Police arrested dozens of Occupy Oakland protesters encamped at a plaza near the California community's City Hall Tuesday and began dismantling the camp.
Police tossed "flash-bang" grenades into the Frank Obawa Plaza and warned protesters via a public-address system that they faced possible arrest if they didn't vacate the plaza, the San Francisco Chronicle reported.
Among those arrested was Aiyahnna Johnson, 30, of Oakland, who had been living at the camp with her 2-year-old daughter.
"We want the best for you guys, that's all," she told the officers who led her away. Her daughter wasn't with her Tuesday morning.
The Occupy movement began in New York's Wall Street district where demonstrators have been protesting corporate greed and other social ills for more than a month.
Protesters said the arrests and camp dismantling didn't mean Occupy Oakland -- a West Coast version of Occupy Wall Street -- was over. Some told the Chronicle they would return to the plaza.
"People are going to keep coming back.
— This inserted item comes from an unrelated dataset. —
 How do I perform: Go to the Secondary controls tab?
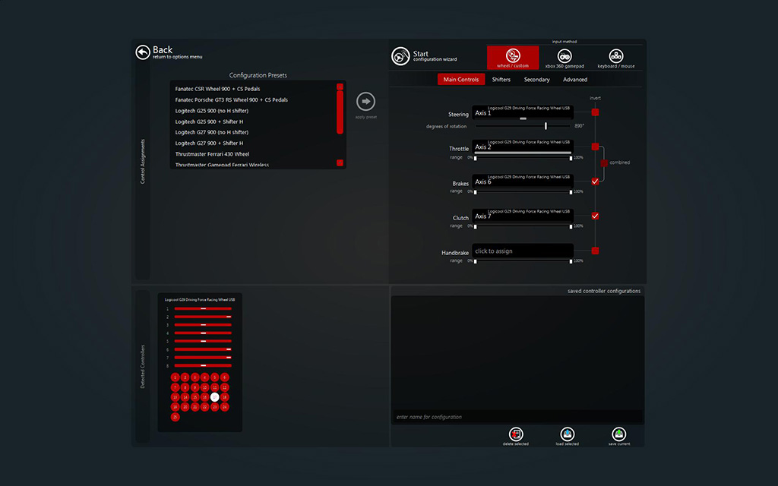536,80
What are they going to do, send cops in every night and waste taxpayer dollars?" asked Gabe Meyers, a protester who had camped at the plaza but wasn't arrested Tuesday.
The police action began at 4:45 a.m. and involved officers from at least 10 law enforcement agencies, officials said. Some protesters chanted, "Cops, go home!"
The city initially waived ordinances that ban camping and allowed the occupation of the plaza. Since Thursday, however, the city has issued orders for protesters to vacate, citing concerns about fire hazards, sanitation issues, graffiti, drug use and violence.
In the nation's capital, some of the 6,500 homeless have begun to join in the Occupy D.C. protests and looking for cots in the demonstration's tent city in McPherson Square and bunks in the smaller Stop the Machine tent city in Freedom Plaza, The Washington Post reported.
Some homeless resent the occupiers, the Post said, but many say their new neighbors are doing what city leaders have tried to do for years.
"It's a good cause, and I hope they are here for months," Lynwood Baylor, 64, told the Post. Baylor sleeps in a shelter but sits on a bench in McPherson Square during the day. "This is the first time I have seen so many people here [at the park] for the same thing. There really is strength in numbers."
However, the Post said, local and federal officials are growing concerned over the tent cities.
"How do you tell the difference between homeless and protester?" asked Lt. Mike Libby of the U.S. Park Police, which is trying to determine how long the camps can remain.
The Washington demonstrations are in their fourth week.